Task requirements: Rewrite the lines running from the line with "Task: Check the box next to 192.168.1.13" to the line with "point(59,54)", changing "blue info icon" to "red info icon" and leaving everything else as it is.

The input:
++++++++++++++++++++
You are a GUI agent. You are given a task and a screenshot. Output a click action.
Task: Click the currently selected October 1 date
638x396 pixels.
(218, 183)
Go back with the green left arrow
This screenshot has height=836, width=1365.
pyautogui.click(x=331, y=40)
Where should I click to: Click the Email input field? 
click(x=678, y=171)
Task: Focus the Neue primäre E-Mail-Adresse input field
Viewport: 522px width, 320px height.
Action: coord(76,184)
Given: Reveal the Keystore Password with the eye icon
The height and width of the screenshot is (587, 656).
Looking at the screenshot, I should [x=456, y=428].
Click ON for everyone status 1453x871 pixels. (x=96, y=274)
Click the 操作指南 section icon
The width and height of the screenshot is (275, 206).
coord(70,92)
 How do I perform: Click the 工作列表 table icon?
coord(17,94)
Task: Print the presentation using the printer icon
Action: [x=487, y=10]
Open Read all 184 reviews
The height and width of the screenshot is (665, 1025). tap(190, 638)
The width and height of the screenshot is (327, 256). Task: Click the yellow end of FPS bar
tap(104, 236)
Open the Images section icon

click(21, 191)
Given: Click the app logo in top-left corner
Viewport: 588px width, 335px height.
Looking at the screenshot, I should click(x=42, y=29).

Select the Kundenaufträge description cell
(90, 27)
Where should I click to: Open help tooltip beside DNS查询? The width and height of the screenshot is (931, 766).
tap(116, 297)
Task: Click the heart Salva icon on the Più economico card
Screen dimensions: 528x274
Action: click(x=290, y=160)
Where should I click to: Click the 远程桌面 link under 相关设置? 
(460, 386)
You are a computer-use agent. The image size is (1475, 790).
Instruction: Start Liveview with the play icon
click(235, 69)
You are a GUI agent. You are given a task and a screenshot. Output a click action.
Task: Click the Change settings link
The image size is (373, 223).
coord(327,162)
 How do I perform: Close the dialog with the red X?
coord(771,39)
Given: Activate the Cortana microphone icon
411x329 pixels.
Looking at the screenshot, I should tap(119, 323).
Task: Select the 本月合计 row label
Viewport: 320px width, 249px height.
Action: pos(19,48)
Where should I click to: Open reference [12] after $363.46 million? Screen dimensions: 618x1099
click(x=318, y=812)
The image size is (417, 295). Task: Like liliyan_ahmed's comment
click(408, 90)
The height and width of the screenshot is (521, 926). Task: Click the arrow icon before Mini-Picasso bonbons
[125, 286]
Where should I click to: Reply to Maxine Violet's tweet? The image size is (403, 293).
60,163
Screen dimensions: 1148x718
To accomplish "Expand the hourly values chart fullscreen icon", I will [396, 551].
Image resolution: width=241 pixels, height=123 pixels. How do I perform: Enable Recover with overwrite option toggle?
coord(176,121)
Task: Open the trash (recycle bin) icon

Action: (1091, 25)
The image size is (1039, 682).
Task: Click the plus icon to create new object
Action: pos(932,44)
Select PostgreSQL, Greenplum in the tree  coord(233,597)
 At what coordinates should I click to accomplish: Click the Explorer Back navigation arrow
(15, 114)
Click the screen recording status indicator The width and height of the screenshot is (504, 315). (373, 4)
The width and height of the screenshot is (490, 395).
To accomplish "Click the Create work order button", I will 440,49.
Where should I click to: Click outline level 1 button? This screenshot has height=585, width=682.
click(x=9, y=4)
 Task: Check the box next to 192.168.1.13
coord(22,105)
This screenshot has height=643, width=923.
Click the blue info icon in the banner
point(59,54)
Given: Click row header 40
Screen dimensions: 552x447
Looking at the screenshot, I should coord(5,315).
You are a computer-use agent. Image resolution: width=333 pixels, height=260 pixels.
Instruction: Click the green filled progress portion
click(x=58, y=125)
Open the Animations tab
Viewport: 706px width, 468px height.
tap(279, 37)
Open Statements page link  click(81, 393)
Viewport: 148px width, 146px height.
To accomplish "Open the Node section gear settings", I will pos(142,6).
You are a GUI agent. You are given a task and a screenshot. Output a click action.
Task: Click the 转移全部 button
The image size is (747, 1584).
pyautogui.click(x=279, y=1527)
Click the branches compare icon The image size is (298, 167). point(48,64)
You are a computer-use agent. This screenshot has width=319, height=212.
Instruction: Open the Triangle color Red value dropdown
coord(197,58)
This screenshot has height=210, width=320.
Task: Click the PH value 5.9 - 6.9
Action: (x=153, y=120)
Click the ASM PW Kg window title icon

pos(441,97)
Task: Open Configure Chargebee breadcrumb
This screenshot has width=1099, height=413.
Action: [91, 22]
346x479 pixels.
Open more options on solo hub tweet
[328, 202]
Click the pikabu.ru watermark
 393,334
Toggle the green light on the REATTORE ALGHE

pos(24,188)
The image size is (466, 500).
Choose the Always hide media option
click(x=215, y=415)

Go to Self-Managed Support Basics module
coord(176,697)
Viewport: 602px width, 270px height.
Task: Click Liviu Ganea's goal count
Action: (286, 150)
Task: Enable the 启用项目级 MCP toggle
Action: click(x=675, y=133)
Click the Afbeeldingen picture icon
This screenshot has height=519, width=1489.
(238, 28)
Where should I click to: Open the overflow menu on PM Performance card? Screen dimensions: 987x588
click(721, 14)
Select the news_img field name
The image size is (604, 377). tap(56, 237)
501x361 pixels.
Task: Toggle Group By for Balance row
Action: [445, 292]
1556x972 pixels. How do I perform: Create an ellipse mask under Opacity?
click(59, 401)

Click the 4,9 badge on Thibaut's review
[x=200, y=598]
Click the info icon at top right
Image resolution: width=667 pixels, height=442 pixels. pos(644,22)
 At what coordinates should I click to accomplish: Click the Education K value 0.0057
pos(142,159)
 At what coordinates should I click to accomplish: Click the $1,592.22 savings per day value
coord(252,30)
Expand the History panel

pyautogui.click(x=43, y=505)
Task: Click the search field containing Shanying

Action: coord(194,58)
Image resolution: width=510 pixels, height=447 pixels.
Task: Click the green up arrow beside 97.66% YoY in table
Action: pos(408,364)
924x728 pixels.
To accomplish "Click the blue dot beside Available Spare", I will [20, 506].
++++++++++++++++++++
Exercise answer:
 Task: Check the box next to 192.168.1.13
coord(22,105)
This screenshot has height=643, width=923.
Click the red info icon in the banner
point(59,54)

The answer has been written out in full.